An excellent source of protein: Health, hype and hard truths

Protein is having its moment: From grocery store shelves to Instagram feeds, high-protein foods are everywhere. Food labels shout their protein content in bold, oversized fonts, while social media overflows with recipes promising to pack more protein into your favourite dishes.

And according to the International Food Information Council’s Food and Health Survey, “high protein” topped the list of popular eating patterns in 2024. But does the hype match the science?

Yes and no.

Protein is essential to good health and boosting protein intake can support healthy aging and fitness goals, but the rush to pile on grams — often driven by marketing more than medical need — raises questions. How much do you really need? Can you overdo it? What’s the best source of protein?

This article breaks down the facts, debunks common myths and answers the most pressing questions about protein today.

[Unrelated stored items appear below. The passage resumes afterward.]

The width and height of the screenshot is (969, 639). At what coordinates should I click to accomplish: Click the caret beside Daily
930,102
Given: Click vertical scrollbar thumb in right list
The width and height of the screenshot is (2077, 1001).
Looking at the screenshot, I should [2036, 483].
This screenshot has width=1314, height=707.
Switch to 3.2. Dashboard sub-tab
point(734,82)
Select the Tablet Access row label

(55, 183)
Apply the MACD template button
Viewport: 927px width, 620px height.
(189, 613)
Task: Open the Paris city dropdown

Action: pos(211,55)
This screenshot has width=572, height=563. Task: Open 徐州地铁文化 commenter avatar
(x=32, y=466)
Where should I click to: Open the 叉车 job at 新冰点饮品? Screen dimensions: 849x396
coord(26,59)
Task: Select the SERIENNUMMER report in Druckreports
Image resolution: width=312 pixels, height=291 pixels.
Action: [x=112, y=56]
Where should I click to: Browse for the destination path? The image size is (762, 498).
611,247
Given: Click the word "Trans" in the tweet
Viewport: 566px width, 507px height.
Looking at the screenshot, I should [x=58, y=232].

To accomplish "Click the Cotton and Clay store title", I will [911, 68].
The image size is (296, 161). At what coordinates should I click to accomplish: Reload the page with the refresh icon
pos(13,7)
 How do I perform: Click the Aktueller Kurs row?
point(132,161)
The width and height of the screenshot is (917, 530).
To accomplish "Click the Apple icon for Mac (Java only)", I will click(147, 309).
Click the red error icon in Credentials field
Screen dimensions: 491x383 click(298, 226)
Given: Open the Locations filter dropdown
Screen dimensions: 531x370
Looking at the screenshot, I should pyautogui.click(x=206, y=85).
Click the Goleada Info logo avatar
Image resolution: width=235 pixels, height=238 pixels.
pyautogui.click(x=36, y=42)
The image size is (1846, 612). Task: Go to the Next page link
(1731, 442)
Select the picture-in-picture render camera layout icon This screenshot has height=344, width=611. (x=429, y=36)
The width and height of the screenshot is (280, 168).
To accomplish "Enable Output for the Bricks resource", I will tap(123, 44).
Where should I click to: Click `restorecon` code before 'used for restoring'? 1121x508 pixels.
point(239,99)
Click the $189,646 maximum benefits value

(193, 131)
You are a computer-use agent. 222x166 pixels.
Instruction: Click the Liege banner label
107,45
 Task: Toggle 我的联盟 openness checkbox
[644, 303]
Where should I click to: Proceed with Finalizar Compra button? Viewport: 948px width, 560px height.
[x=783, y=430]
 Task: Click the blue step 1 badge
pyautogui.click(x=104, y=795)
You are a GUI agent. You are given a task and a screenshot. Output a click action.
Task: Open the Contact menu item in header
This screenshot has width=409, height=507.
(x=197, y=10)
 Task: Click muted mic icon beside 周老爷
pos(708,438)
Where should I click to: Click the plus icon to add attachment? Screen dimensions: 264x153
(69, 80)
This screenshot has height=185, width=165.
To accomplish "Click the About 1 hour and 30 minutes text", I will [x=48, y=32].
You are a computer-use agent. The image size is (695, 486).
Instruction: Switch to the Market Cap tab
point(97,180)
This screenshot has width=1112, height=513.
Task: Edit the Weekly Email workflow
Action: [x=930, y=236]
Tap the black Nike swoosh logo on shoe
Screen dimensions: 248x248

What is dietary protein and why do we need it?

Protein is one of the three essential macronutrients your body needs in large amounts, alongside carbohydrates and fats. While carbs and fats are primarily used for energy, protein plays a more structural and functional role. It helps build and repair tissues, supports immune health and produces enzymes, hormones and other vital molecules.

Proteins are made of amino acids. Your body can make some amino acids, but nine must come from food. These are called essential amino acids. That’s why protein is a daily dietary requirement, not just a delicious post-workout bonus.

Unlike fat and carbohydrates, which the body can store for later use, protein doesn’t have a dedicated storage system. That means you need to replenish it regularly. In extreme situations — like prolonged fasting or severe illness — your body will break down its own muscle to release amino acids for energy and repair. It’s a last-resort mechanism that underscores just how essential protein is for survival.

How much protein do people need?

The amount of protein an individual needs to consume each day may vary based on age, physical activity levels and the presence of health conditions. However, the recommended dietary allowance (RDA) for daily protein intake is the same for almost everyone: 0.8 grams of protein per kilogram of body weight per day (g/kg/d).

For example, a woman weighing 65 kilograms should aim to consume approximately 52 grams of protein daily.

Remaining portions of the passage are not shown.